_What is being asked_: Identify the line in which "[Dos motociclistas perdieron" appears, then reproduce that line and all remaining lines of the records word for word.

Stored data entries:
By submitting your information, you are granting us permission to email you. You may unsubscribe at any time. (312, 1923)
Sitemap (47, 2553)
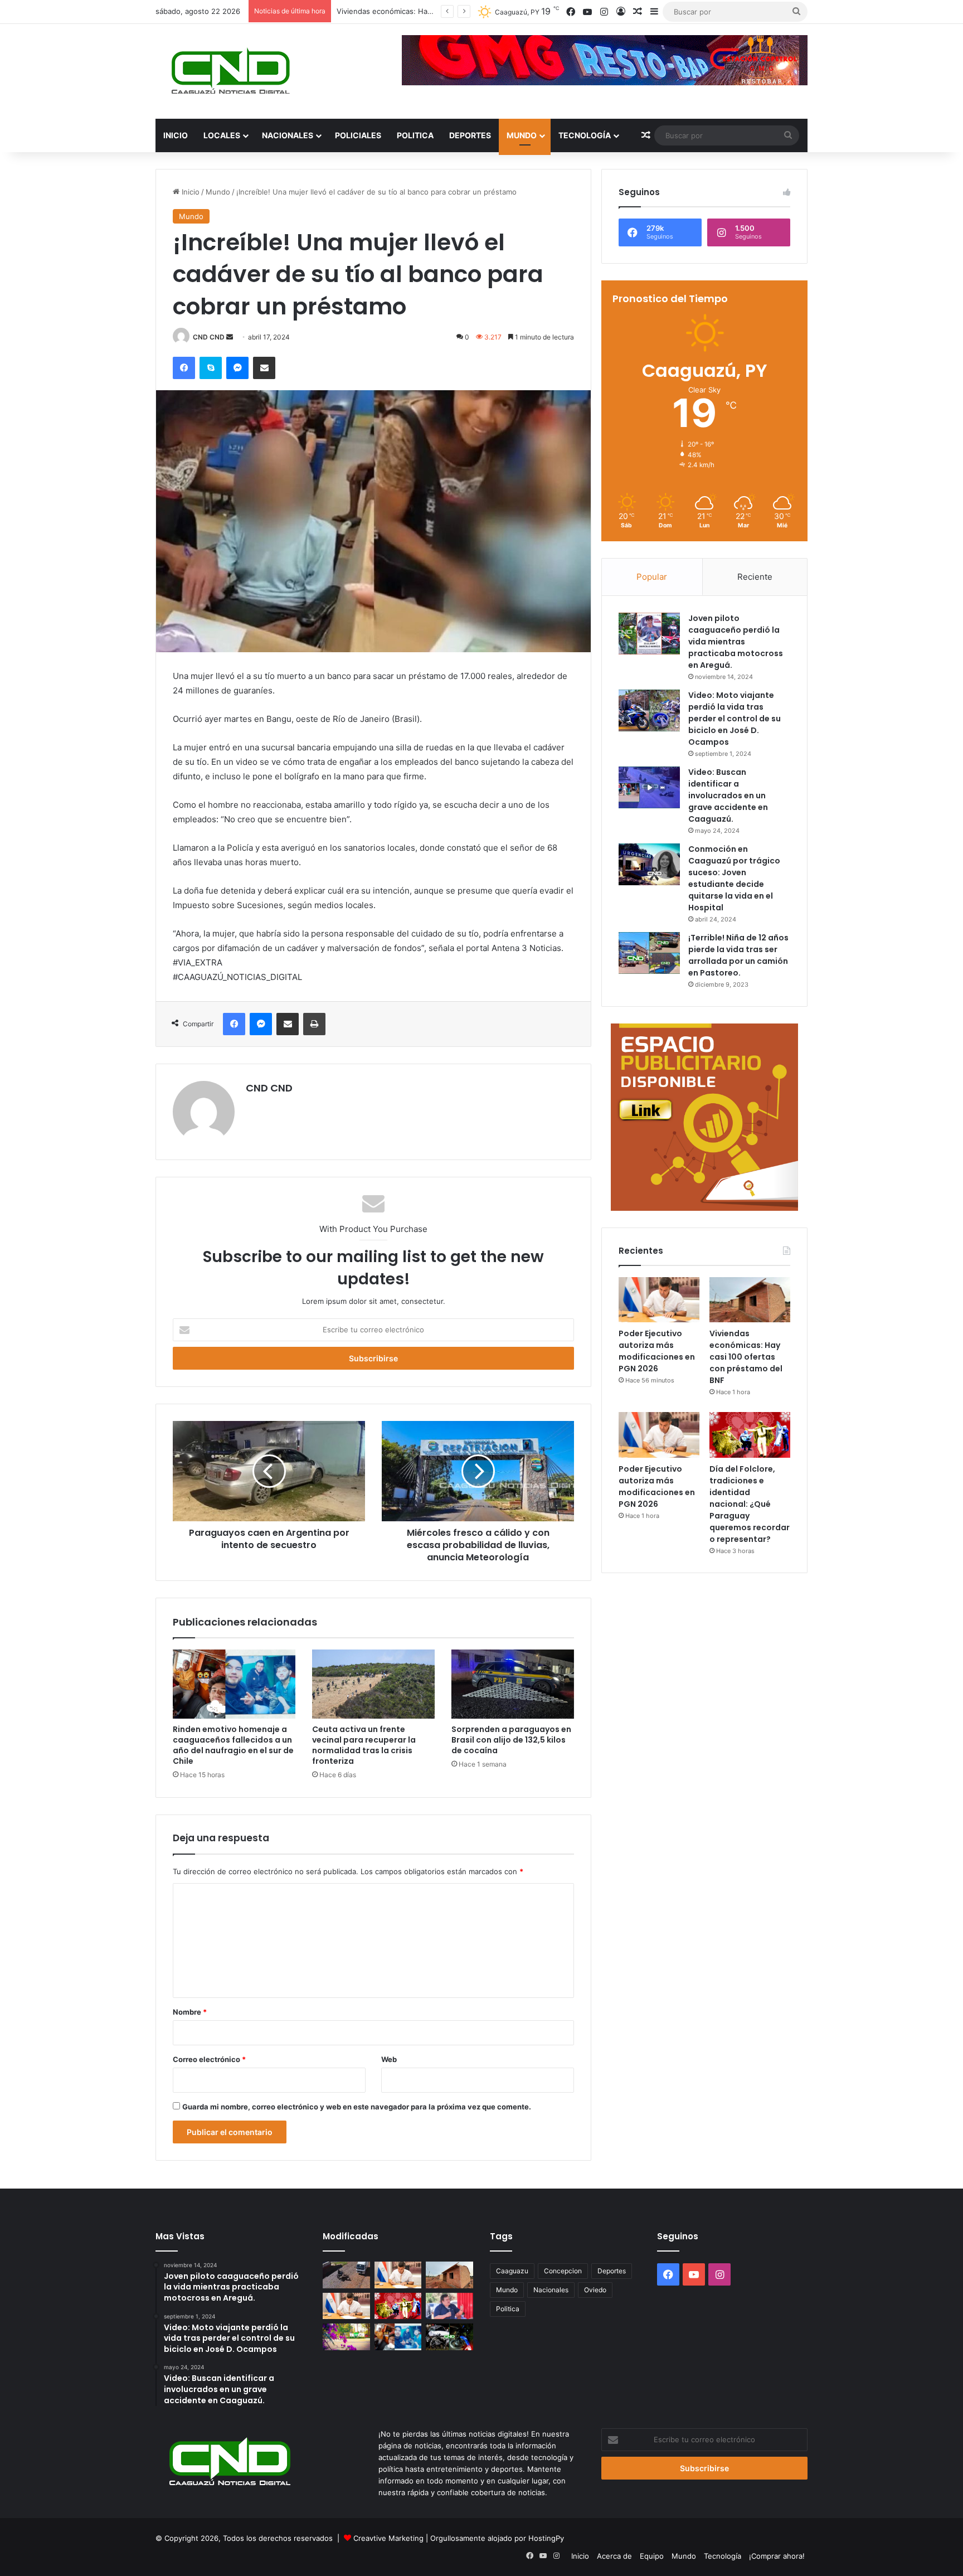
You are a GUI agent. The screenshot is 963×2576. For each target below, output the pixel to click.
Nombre (190, 2011)
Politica (415, 135)
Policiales (358, 135)
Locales (221, 135)
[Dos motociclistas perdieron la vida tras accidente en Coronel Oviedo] (449, 2336)
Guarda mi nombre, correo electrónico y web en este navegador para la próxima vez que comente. (356, 2106)
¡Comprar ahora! (777, 2555)
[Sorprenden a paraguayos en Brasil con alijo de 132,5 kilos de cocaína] (512, 1684)
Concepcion (563, 2271)
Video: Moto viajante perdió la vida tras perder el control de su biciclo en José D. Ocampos (734, 719)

_Reply_:
[Dos motociclistas perdieron la vida tras accidente en Coronel Oviedo] (449, 2336)
Guarda mi nombre, correo electrónico y web en este navegador para la próxima vez que comente. (356, 2106)
¡Comprar ahora! (777, 2555)
[Sorprenden a paraguayos en Brasil con alijo de 132,5 kilos de cocaína] (512, 1684)
Concepcion (563, 2271)
Video: Moto viajante perdió la vida tras perder el control de su biciclo en José D. Ocampos (734, 719)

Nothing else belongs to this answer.